== PASSAGE CITÉ ==

L’avenir, les solutions Delors
Tour d’abord, il faut faire vite. Jacques Delors explique que les milieux de la finance ne pourront pas attendre le mois de Septembre et les prochains sommets européens pour obtenir des solutions européennes aux problèmes de l’euro. D’autre part, les solutions doivent répondre à l’architecture d’une Europe qui, sur le plan économique, repose sur un triangle : la compétition qui stimule, la coopération qui renforce, et la solidarité qui unit.
Il esquisse en fait une alternative : soit un nouveau transfert de pouvoirs à l’Union européenne, difficile à accepter comme il l’admet, soit une coopération économique renforcée, plus réaliste à son goût. On peut sans doute regretter son pragmatisme, formulé au dépend d’une idéologie fédéraliste dont il fut l’un des plus fervents hérauts. Toute coopération est néanmoins bonne à prendre, même celle des Etats, surtout lorsqu’il s’agit de sauver un symbole fort de l’Union européenne.
Plus précisément, Jacques Delors entend mutualiser partiellement les dettes des Etats à hauteur de 60%, au niveau des pays de la zone euro. Ainsi, les Etats seraient couverts par une garantie partielle de l’Union économique et monétaire, aboutissant mécaniquement sur des taux d’intérêts plus faibles. Cette solution a le mérite d’être un relatif compromis, mais qui semble encore en l’état peu réalisable.

===
== DONNÉES EXTRAITES ==

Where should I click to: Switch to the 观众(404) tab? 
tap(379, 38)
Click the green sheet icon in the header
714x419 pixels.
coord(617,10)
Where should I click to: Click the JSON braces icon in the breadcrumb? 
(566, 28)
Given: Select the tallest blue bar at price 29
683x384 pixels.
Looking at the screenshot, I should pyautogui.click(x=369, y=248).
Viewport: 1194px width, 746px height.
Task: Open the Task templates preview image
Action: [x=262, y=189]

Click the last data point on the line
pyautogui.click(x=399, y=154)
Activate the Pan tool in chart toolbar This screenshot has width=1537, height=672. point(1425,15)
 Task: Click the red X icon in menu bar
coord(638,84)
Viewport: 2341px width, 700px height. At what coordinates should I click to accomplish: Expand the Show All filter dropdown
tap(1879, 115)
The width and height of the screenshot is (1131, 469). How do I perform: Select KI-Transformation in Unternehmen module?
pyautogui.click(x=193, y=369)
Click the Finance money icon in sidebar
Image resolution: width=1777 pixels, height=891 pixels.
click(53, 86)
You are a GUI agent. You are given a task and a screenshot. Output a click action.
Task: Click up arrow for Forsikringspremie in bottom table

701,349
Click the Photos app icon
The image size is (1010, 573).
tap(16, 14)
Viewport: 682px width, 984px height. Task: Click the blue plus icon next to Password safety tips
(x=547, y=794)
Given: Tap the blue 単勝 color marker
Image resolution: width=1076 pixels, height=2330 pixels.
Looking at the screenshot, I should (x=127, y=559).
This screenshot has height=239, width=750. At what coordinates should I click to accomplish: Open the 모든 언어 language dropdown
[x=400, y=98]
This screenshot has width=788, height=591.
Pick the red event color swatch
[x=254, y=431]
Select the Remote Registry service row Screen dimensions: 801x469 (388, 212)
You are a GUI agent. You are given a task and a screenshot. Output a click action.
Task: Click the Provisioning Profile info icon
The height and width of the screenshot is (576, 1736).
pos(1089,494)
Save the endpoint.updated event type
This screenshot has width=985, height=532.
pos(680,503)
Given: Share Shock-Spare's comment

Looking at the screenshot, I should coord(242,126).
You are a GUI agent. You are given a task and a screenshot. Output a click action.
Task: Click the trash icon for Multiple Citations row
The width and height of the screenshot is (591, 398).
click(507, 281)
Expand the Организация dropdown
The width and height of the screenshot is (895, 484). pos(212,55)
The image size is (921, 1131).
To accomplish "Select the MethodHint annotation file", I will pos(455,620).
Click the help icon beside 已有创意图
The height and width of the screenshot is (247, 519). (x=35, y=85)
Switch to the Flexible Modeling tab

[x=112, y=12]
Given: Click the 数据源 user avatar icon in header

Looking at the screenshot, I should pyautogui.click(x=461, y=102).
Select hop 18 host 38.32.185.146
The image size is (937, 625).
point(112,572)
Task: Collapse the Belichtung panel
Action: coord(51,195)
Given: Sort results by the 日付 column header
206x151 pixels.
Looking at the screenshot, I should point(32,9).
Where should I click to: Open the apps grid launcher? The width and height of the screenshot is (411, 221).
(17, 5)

===

* _CONSIGNE_:
Pour chacune des affirmations suivantes, dites si elle est conforme au passage sur les solutions Delors : répondez par oui ou par non, puis citez les mots du passage qui permettent de trancher.
1. Selon Jacques Delors, les milieux de la finance peuvent attendre le mois de septembre et les prochains sommets européens.
2. Jacques Delors propose de mutualiser partiellement les dettes des États à hauteur de 60 %.
3. Jacques Delors juge la coopération économique renforcée moins réaliste qu'un nouveau transfert de pouvoirs à l'Union européenne.

* _RÉPONSE ATTENDUE_:
1. Non : « les milieux de la finance ne pourront pas attendre le mois de Septembre et les prochains sommets européens »
2. Oui : « mutualiser partiellement les dettes des Etats à hauteur de 60% »
3. Non : « une coopération économique renforcée, plus réaliste à son goût »